By changing enforcement standards on sticky substances with the season already in progress, MLB is providing a forum for offenses to improve. Simply, since word came out of the June 3 ownership meetings that the league was about to institute greater scrutiny and penalties on this matter, spin rate is down sport-wide and scoring is up.

Teams were hitting .236 with a .707 OPS through June 2 while averaging 4.4 runs per game. It was .246/.729 and 4.6 runs since and prior to Wednesday’s action.

The Yankees have been among the biggest beneficiaries. Their pre-June 3 slash line was .218/.317/.372 for a .689 OPS and 3.8 runs per game. In the next 10 games, it was .265/.319/.476 for a .795 OPS and 4.7 runs per game.

The apt comparison is probably those latter stats to the 2020 Yankees — .247/.342/.447 for a .789 OPS and 5.3 runs per game. The Yankees suddenly are getting the power-heavy (18 homers in those 10 games) offense they anticipated.

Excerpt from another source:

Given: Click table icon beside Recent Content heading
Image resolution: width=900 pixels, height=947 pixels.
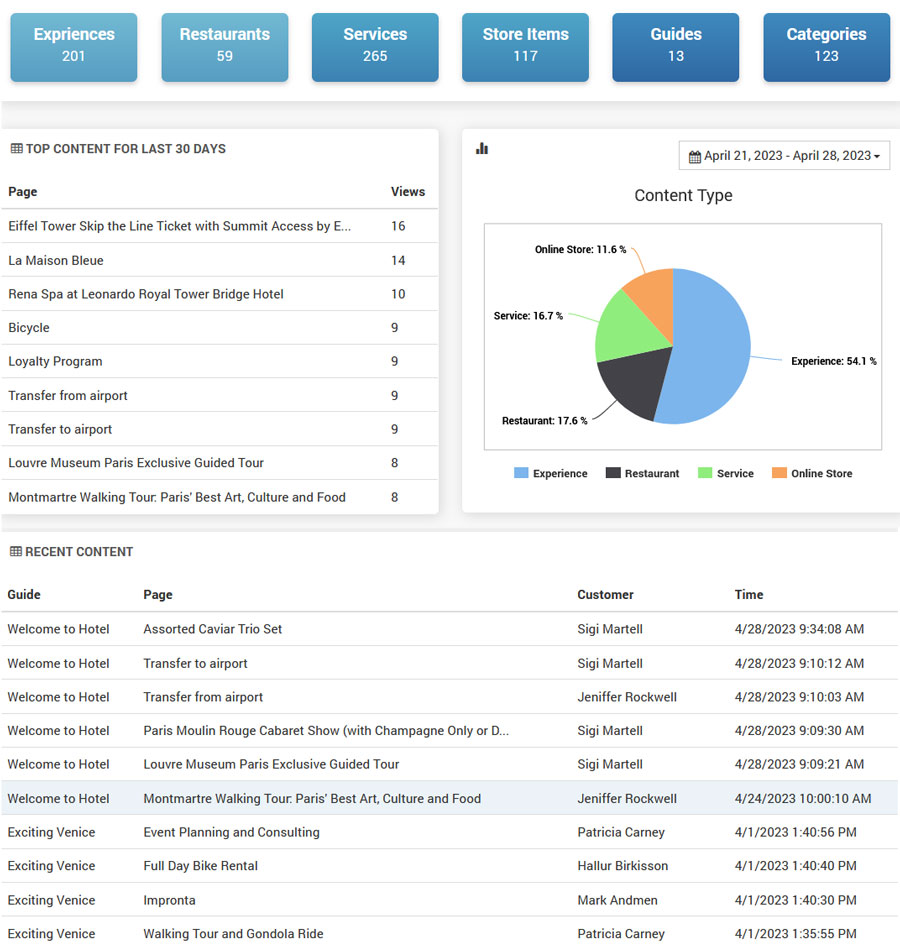Looking at the screenshot, I should coord(16,552).
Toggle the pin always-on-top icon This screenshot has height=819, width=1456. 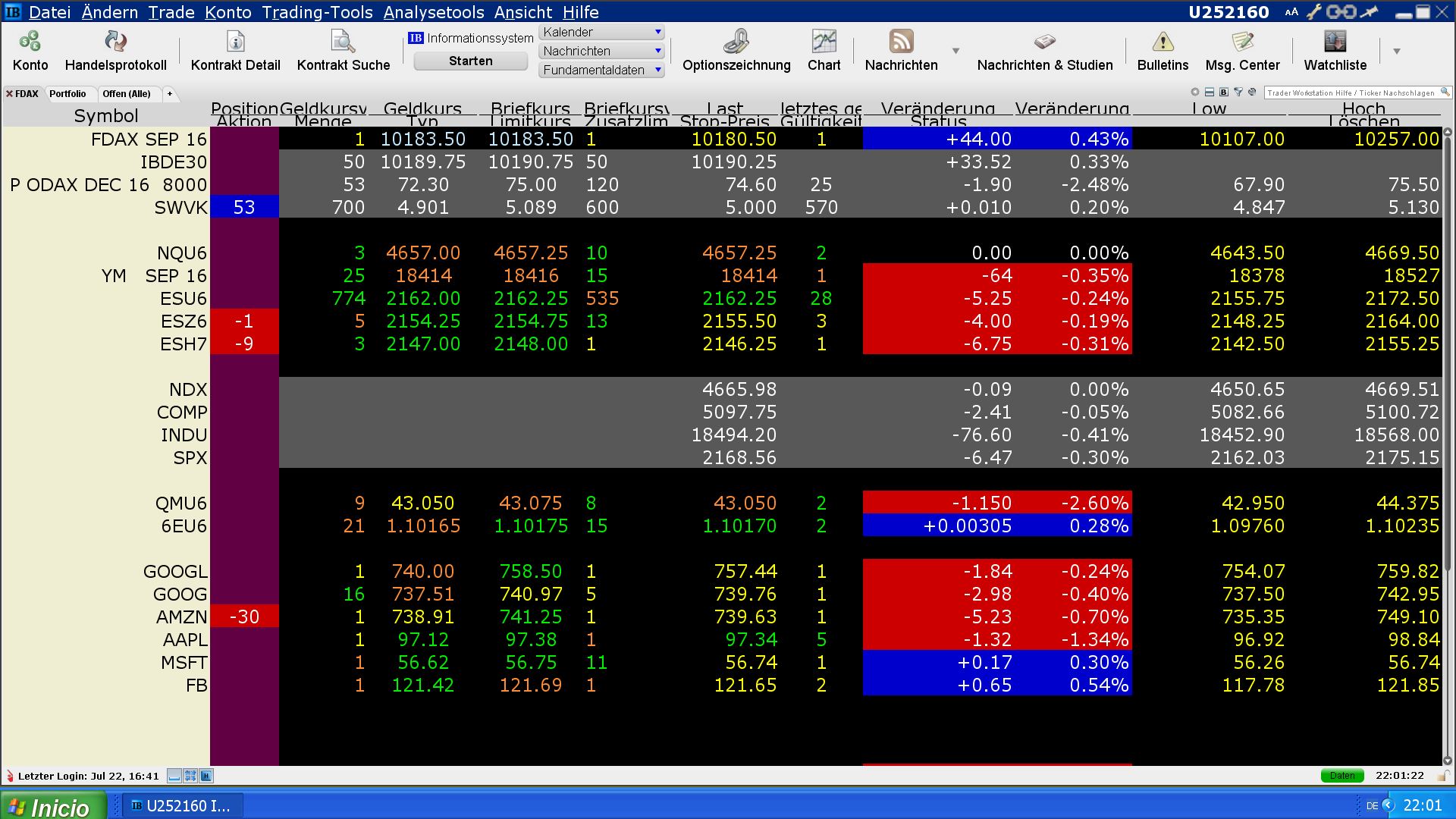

However, as bad as the lineup was, the Yankees were 31-25 through June 2, then 3-7 in their next 10 despite the uptick in offensive output. That is because their offense has been helped less than their pitching has been harmed. The Yankees’ surprising pitching success might have been held together on dreams and, um, glue.

The Yankees had the majors’ second-best ERA (3.16) through June 2 to go along with a slash line against of .211/.278/.359 compared to the fourth worst ERA (6.04) since with a .293/.340/.456 slash line.

This may be how Yankees react to the second half of this season.
AP

It is a small sample, less than two weeks. Maybe it is coincidence or a familiar in-season offensive jump with warmer weather. But it is hard to ignore what seems cause and effect for the sport and the Yankees. They essentially changed their identity 180 degrees two months into the season. As one NL GM told me: “We are playing two seasons this year. We are playing pre- and post-substance. I have no idea who will be effective or how. We have no answers yet.”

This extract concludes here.